There’s a problem I struggle with daily, something I pray about every day and yet still have the hardest time understanding or believing God is working in or doing something about. I always feel like I should do more, just pick up and make change happen. But that is not what God is actually calling me into, doing that for every last thing I want to see changed would cause burn out and in some cases unfavorable results.
Sometimes we are just called to pray.
It’s funny how being in the middle of something you can sometimes see the redemption, you can see the good God worked through that situation. I can say that holds true through what I experienced in Cambodia, things that I still am not ready to accept, but I can still see the good.
Where my problem lies however is in the causes I read about; Starving children, those persecuted by others for their beliefs, and those who are trafficked.
Tonight I am sitting on my sleeping pad in the middle of Thailand, a fellow squad mate posted a link to an article stating facts everyone should know about trafficking. As I begin to read questions flood my mind.
Questions like:
how can I fix this?
Where can I help?
Praying can’t be all I can do?
Why is this even allowed to go on/ happen?

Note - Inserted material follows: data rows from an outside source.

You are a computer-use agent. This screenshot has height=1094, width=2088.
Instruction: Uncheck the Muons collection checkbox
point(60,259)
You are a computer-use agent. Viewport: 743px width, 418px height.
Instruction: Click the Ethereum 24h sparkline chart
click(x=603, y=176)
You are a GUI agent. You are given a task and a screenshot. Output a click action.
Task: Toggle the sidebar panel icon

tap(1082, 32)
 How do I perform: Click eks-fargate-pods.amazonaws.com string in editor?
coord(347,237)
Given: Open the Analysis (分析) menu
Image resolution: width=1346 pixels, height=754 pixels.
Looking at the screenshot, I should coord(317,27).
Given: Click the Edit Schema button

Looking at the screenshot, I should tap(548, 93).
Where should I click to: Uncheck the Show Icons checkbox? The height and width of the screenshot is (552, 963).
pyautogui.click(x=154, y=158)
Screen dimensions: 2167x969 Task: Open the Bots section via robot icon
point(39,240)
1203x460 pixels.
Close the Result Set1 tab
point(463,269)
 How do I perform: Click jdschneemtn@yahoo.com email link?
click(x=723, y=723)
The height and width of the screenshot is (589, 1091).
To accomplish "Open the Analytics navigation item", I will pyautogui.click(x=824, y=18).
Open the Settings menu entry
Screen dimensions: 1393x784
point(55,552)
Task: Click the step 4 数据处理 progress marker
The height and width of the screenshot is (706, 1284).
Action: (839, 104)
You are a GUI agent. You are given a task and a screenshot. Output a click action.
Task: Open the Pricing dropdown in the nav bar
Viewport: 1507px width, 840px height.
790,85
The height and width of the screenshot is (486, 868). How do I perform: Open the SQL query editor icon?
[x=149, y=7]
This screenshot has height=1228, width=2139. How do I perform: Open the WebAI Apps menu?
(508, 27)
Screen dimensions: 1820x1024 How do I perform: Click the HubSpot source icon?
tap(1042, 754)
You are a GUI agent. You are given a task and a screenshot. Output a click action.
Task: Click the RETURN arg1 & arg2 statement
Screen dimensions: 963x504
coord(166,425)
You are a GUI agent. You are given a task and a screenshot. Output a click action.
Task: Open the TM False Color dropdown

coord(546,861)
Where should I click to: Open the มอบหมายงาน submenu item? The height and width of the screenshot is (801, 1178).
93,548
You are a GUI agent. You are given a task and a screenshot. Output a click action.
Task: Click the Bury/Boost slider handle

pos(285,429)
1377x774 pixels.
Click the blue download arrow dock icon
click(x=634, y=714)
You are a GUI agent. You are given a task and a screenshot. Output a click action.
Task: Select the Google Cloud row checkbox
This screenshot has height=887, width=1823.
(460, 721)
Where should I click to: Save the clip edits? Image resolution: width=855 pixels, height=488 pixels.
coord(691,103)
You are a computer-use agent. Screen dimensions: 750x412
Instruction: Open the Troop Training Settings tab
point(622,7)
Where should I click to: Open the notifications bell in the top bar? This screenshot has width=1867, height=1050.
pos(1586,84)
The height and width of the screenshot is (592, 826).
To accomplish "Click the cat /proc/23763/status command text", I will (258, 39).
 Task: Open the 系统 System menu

The truth is I can not fix this, only God can fix this and we will not call me to fix every single problem in the world because he has so many children he wants to utilize and each of us was created for a different purpose, to help in different ways. I was once told ” some are called to give, others are called to go and still others to pray.” In this moment, and this circumstance I am called to pray. Pray for those women being sold into slavery, for those men who are so broken they do not know where else to turn to, and for those buying and forcing these precious children of God into horrible conditions.
Truthfully I have always struggled with the last sentence I just wrote. Prayer never feels like enough. I do not feel like I am doing anything or making a difference. But prayer is powerful, think of the countless times Jesus did a simple prayer over someone so they would be healed, or how often Jesus made it a point to pray. Especially right before he was crucified.
Praying when you do not know the names of the precious children of God in the middle, for those who fuel it, their hearts to be changed, and finally for those missionaries and others fighting to stop it. This month I know the names of 7 wonderful women working to show and share the grace, and unconditional Love God has for these women. So the next time your heart breaks from reading an article or a blog prehaps, stop and say a prayer. Pray because God already knows each and everyone of their names. Pray because every prayer can knock the darkness another step lower and shed more light into their lives. Pray because God has the authority and wants his children to not just hear but know the depths of his love. We are all worthy of that knowledge.
But the truth of the matter is, deep down, if I am completely honest I just want to fix it all, I desperately want to wave a magic wand so it simply doesn’t exist and is not an option anymore. But if I am also being honest I cannot fix it, it is humanely Impossible for me or anyone to just fix the problem on our own.
By the Grace of God, he chooses everyday to use us for his work.
That’s right, He Chooses to Use Us.
If God wanted to, he would not have to use any of us to help his kingdom, but that is not how he created us, he created us to be in relation with one another. To love, to help guide.